What is the advantage we are gaining by splitting the single feature with 3 categories i.e. Ear Shape into Pointy ears, Floppy ears, Oval ears using one hot encoding as opposed to having three branches in the decision tree when the node is split by the feature Ear shape, where each branch will be assigned a distinct value (category value) of the Ear Shape.
One advantage I could notice is that the Decision tree built with one hot encoding will be simple to understand and analyze with a maximum of 2 branches per node, is there any other advantage?
You can’t have text in the rows when fitting a model.
One hot encoding converts the categorical value to numeric as a “dummy variable”.
Hi @abhilash341,
Besides @dan_herman’s answer, what other problems can you think of without one-hot encoding them?

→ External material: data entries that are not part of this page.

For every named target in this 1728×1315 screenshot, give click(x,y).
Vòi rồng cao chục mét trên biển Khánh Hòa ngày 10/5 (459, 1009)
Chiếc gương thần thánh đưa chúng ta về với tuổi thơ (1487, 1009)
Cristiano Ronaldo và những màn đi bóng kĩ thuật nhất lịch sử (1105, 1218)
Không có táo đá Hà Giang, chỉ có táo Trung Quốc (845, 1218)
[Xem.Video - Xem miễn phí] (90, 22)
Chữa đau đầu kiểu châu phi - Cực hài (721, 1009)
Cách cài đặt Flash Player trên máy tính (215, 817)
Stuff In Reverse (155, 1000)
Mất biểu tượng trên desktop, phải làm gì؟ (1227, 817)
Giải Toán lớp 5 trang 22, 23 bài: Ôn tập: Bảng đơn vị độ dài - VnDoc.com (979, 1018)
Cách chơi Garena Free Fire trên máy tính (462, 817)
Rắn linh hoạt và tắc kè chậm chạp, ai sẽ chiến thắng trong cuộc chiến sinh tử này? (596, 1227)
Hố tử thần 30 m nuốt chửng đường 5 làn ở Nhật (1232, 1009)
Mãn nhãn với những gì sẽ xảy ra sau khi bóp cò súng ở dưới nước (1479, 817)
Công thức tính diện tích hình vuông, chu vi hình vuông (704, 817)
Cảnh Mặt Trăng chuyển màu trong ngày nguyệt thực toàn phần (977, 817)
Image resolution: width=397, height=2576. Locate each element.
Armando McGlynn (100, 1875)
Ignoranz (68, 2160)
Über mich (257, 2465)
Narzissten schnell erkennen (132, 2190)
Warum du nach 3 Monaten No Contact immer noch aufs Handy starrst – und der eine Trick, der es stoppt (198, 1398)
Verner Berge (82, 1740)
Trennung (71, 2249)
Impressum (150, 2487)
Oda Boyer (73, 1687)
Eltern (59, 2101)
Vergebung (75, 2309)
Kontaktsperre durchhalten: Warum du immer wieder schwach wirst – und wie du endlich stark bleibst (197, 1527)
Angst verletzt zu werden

Let’s say we use numbers to represent ear shape: 1, 2, 3 stands for pointy, oval, and floppy respectively. Given that you know how splitting works (as lecture explained that part), what are the possible splits?
What if you change the order of those shapes, that now, 2, 1, 3 represents pointy, oval, and floppy respectively?
Cheers,
Raymond
Given that you know how splitting works (as lecture explained that part), what are the possible splits?
What if you change the order of those shapes, that now, 2, 1, 3 represents pointy, oval, and floppy respectively?
this is my intuition.
Hello @abhilash341,
This is not how most decision tree packages work, they do not give you a three-way split, instead, just a two-way split. For example, it can split at between 1 and 2 so that you have a group of (1) and a group of (2, 3). It can split at between 2 and 3, so that you have a group of (1, 2) and a group of (3).
So, do you see any problem? Is there anything that only one-hot encoded features can give you that the above two-way splits can’t?
Raymond
Generally you should not use an enumerated list to identify different classes. This implies an unnecessary (and probably incorrect) linear relationship between the classes.